_Written task 1:_
Translate this sentence from the optical glass excerpt into Spanish: "Thus, it is easy to perform uniformization by stirring, and excellent production efficiency is achieved."
_Written task 2:_
Reproduce word for word everything in the optical glass excerpt from "The composition of" down to "materials being melted.".

>> BEGIN Page excerpt

More specifically, there may be adopted a manufacturing method in which raw materials such as oxides, carbonates, nitrates, and sulfates are blended to obtain a target composition, melted at a temperature preferably from 1,100 degrees Celsius to 1,400 degrees Celsius, more preferably from 1,100 degrees Celsius to 1,300 degrees Celsius, further more preferably from 1,100 degrees Celsius to 1,250 degrees Celsius, uniformed by stirring, subjected to defoaming, then poured in a mold to be molded. The optical glass thus obtained is processed to have a desired shape by performing re-heat pressing or the like as needed, and is subjected to polishing. With this, a desired optical glass and a desired optical element can be obtained.

The composition of the optical glass according to the present embodiment is easily melted. Thus, it is easy to perform uniformization by stirring, and excellent production efficiency is achieved. Specifically, when 50 g of the raw materials of the optical glass are heated at a temperature from 1,100 degrees Celsius to 1,250 degrees Celsius, the time period required for melting the raw materials is preferably less than 15 minutes, more preferably 13 minutes or less, further more preferably, 10 minutes or less. The “time period required for melting” referred to herein indicates a time period from when heating and holding is started for the raw materials required for forming the optical glass, to when the raw materials cannot be visually recognized near a liquid surface due those raw materials being melted.

>> END Page excerpt
>> BEGIN Given information

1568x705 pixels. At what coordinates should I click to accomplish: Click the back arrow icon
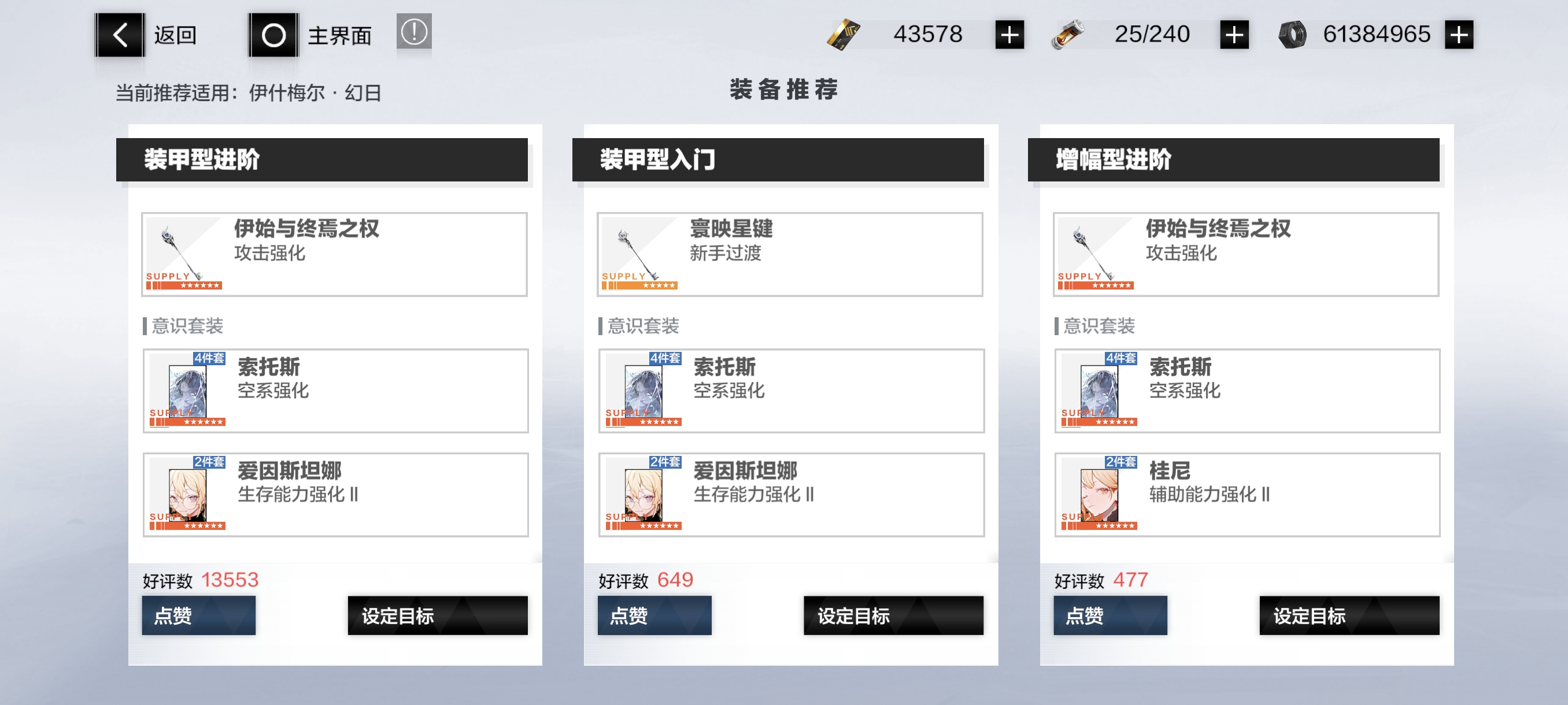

>> END Given information

_Full output 1:_
Por lo tanto, es fácil realizar la uniformización mediante agitación, y se logra una excelente eficiencia de producción.

_Full output 2:_
The composition of the optical glass according to the present embodiment is easily melted. Thus, it is easy to perform uniformization by stirring, and excellent production efficiency is achieved. Specifically, when 50 g of the raw materials of the optical glass are heated at a temperature from 1,100 degrees Celsius to 1,250 degrees Celsius, the time period required for melting the raw materials is preferably less than 15 minutes, more preferably 13 minutes or less, further more preferably, 10 minutes or less. The “time period required for melting” referred to herein indicates a time period from when heating and holding is started for the raw materials required for forming the optical glass, to when the raw materials cannot be visually recognized near a liquid surface due those raw materials being melted.